The one-arms are rudely exulting as Peggy stumps off, not that he ever made a run, but that the look of the man was so imposing. The one-legs droop, the one-arms throw up their caps, or dance "breakdowns," to give vent to their extreme joy. The outlying one-arms skip and trip, the one-legs put their heads together and mutter detracting observations on the one-armed bowling. "There was no knowing what to make of them balls;" "There was no telling where to have them balls;" "They were a spiteful lot, the one-arms, so cheeky, so braggy;" "But the one-legs knew what's what, and they are going to do the trick yet."


Now the clatter of knives and forks and plates in the refreshment tent grew perfectly alarming; it was like a sale in a china-shop. The players, heedless of such poor sublunary things as boiled beef and greens and the smoke of flowery potatoes, played more like madmen than sober rational cricketers. St. Paul's danced before my eyes as if I was playing cup and ball with it, so dazzled did I get with the flying red ball. The leaping catches were wonderful, the leg-hits admirable, the bowling geometrically wonderful, the tips singularly beautiful; the ball smashed at the palings, dashed into thorn bushes, lost itself, broke plates in the refreshment tent, nearly stunned the scorer, knocked down a boy, flew up in the air like a mad thing.

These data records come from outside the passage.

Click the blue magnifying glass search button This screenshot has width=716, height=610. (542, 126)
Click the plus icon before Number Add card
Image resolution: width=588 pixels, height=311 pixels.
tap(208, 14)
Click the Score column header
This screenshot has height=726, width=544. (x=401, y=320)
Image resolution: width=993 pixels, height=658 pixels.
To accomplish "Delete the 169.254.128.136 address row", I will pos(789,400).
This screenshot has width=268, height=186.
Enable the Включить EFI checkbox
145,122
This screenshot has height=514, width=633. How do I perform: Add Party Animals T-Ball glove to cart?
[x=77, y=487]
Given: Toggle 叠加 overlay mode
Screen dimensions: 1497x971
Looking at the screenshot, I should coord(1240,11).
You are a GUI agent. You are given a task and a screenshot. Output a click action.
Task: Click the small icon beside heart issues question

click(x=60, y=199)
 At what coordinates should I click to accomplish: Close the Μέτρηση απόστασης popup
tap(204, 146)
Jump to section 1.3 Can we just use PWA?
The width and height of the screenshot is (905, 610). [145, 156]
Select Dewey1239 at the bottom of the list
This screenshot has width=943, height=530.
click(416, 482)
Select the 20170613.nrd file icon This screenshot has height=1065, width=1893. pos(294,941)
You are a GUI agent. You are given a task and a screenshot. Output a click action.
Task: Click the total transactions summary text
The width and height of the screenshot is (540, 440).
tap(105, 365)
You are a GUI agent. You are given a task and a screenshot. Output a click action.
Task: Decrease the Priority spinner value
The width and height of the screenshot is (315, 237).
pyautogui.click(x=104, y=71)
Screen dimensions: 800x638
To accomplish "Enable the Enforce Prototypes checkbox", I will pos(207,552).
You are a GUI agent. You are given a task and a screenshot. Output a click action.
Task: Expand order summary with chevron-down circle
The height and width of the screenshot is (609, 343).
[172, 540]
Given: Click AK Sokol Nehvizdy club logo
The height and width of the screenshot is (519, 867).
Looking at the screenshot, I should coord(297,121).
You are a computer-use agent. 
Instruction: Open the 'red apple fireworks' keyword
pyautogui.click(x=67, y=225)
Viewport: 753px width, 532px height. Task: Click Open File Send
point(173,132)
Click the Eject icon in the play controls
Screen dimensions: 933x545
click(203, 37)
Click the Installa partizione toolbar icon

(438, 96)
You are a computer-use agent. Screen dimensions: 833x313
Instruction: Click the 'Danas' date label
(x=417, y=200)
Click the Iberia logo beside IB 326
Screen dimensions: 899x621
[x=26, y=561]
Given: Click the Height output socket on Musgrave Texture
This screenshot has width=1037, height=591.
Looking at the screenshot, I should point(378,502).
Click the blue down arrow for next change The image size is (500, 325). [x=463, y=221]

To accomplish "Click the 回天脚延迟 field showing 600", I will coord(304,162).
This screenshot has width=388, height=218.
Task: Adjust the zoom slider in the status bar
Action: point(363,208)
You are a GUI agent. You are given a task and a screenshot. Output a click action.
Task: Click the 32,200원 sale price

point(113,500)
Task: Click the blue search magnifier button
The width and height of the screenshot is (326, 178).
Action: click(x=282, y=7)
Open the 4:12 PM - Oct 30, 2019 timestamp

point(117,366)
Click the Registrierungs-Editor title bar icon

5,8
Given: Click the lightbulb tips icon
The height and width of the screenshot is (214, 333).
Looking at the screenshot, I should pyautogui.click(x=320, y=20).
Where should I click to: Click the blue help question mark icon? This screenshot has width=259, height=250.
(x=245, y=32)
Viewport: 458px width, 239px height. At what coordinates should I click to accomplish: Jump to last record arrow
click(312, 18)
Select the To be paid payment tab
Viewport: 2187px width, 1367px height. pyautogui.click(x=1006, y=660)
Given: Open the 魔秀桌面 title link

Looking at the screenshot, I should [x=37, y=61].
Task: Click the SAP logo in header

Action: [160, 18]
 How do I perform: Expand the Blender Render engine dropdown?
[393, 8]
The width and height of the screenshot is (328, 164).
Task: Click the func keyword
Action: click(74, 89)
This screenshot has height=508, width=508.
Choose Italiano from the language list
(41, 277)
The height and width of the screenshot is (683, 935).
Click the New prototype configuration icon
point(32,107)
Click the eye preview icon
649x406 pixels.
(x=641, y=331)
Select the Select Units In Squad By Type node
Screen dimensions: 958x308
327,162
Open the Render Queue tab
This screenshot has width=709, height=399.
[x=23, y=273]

As for Peggy's balustrade leg, had he not occasionally screwed it off to cool himself, it would have been shivered into a thousand pieces. You would have thought, indeed, that the bowler mistook his unfortunate "stick leg" for the wicket, he let fly at it so often and so perversely. But in vain all skill and energy; the one-legs could not get at the ball quick enough, their fielding was not first-rate, the one-arms made a gigantic effort, forged fourteen runs ahead, and won. Peggy performed a pas seul expressive of hopeless despair, and stumped off for a pot of stout.